Preparation of Polystyrene Particles—P2
To 333 g styrene was added 10 g 2,2′-azobis(2,4-dimethylvaleronitrile), Vazo 52® (DuPont Corp.), and stirred until the Vazo 52® dissolved. Separately, an aqueous phase was prepared by adding to 1000 g of distilled water, 10.43 g potassium hydrogen phthalate, 4 g 0.1N HCl, 7.2 g poly(adipic acid-co-methylaminoethanol) and 91.5 g of Ludox TM® colloidal silica, and stirring for 15 minutes. The organic phase was then added to the stirred (marine prop agitator) aqueous phase and stirred for 15 minutes. The resultant dispersion was passed through a Gaulin homogenizer twice at 20.7 MPa and then heated at 54° C. for sixteen hours. There was thereby obtained a narrowly distributed population of 2 μm polystyrene particles.
Preparation of Coating Solutions for Ink-transporting Upper Layer
Coating solution S1 was prepared by adding to the P1 particles the hydrophobic binder, B1, Witcobond®W320, an aqueous dispersion of 1.9 polyurethane particles Tg=−12° C. The coating solution at 20% solids comprised 90 parts by weight P1 particle solids and 10 parts by weight binder solids.
Coating solution S2 was prepared by adding to the P2 particles the same hydrophobic binder. The solution at 20% solids comprised 85 parts P2 particle solids and 15 parts binder solids.
Preparation of Porous Ink-Retaining Lower Layers
A polyethylene resin-coated paper support was corona discharge treated. The support was then hopper coated and force air dried at 60° C. to provide the following ink-retaining layers:
Layer L1—a 38 μm layer comprising 87% fumed alumina, 9% poly(vinyl alcohol), and 4% dihydroxydioxane crosslinking agent.
Layer L2—a two layer structure comprising L1 and coated simultaneously on L1 a 2 μm layer comprising 87% fumed alumina, 8% 100 nm colloidal latex dispersion of divinylbenzene-co-N-vinylbenzyl-N,N,N-trimethylammonium chloride, 6% poly(vinyl alcohol), and 1% Zonyl®FSN surfactant (Dupont Corp.).
Preparation of Control Non-Porous Hydrophilic Ink-Retaining Layers
Hydrophilic Layer L3—an aqueous solution comprising 6.7% gelatin, and 1.2% poly(vinyl pyrrolidone), K90 (International Specialty Products Co.) was hopper coated to provide an ink-retaining layer of 8.6 g/m2.

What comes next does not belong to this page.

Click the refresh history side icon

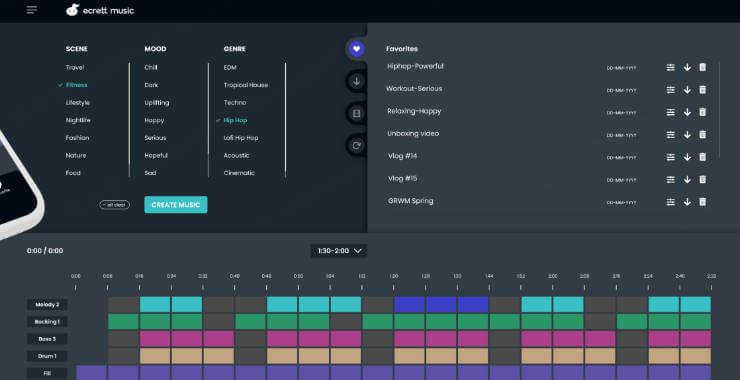click(356, 145)
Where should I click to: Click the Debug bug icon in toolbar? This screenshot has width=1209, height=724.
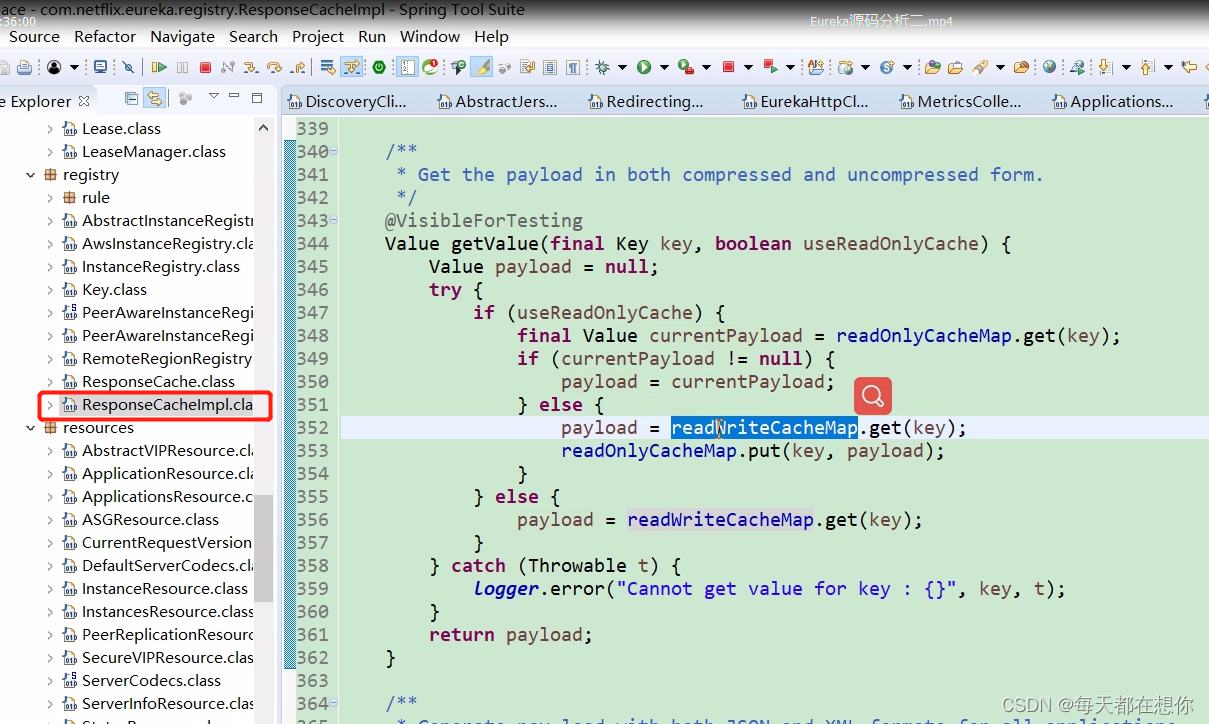tap(602, 67)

The following control layers were rod coated:
Hydrophilic Layer L4—an aqueous solution comprising 10% poly(vinyl pyrrolidone), K90 (International Specialty Products Co.) was rod coated and air dried to provide a base layer of 8.0 g/m2;
Hydrophilic Layer L5—a layer comprising polyvinyl alcohol at 8.0 g/m2 was prepared in like fashion.
Element 1 of the Invention
The porous ink-transporting layer was prepared by separately coating solutions as shown in Table 1 over the porous ink-retaining layers as shown in Table 1 using a wire wound rod, calibrated to give a wet laydown of 40 μm and air dried.
Control Elements C-1 through C-4
These elements were prepared the same as Element 1 except using the solutions and ink-retaining layers as shown in Table 1.
Control Elements C-5 through C-8
These elements were layers L2 through L5 without the ink-transporting layer.
A bleed test target was printed on the elements and control with a Hewlett-Packard Photosmart® printer. The target design had seven adjacent 9 mm by 48 mm rectangular bars, each bar was one of the primary or secondary subtractive color i.e. C,M,Y,R,G,B,K, and in each bar was embedded six 7 mm squares of the other colors. So, for example, the Cyan bar had embedded squares of M,Y,R,G,B,K.
The printed elements were then examined for bleed with the following evaluation standards:
5: No change in the shape of the embedded squares with sharp edges of the squares maintained
3: The square pattern was slightly rounded with smooth edges
1: Major spreading and deformation of the rectangular pattern with ragged edges.
An evaluation of 5 or 3 is necessary for good image quality. The following results were obtained:
The above results show that the elements employed in the invention having a fusible, porous ink-transporting uppermost layer and porous ink-retaining bottom layers have excellent bleed performance, whereas the control elements having the same ink-transporting layer over a non-porous hydrophilic ink-retaining layer have poor bleed performance which is significantly worse than that of the hydrophilic layer alone.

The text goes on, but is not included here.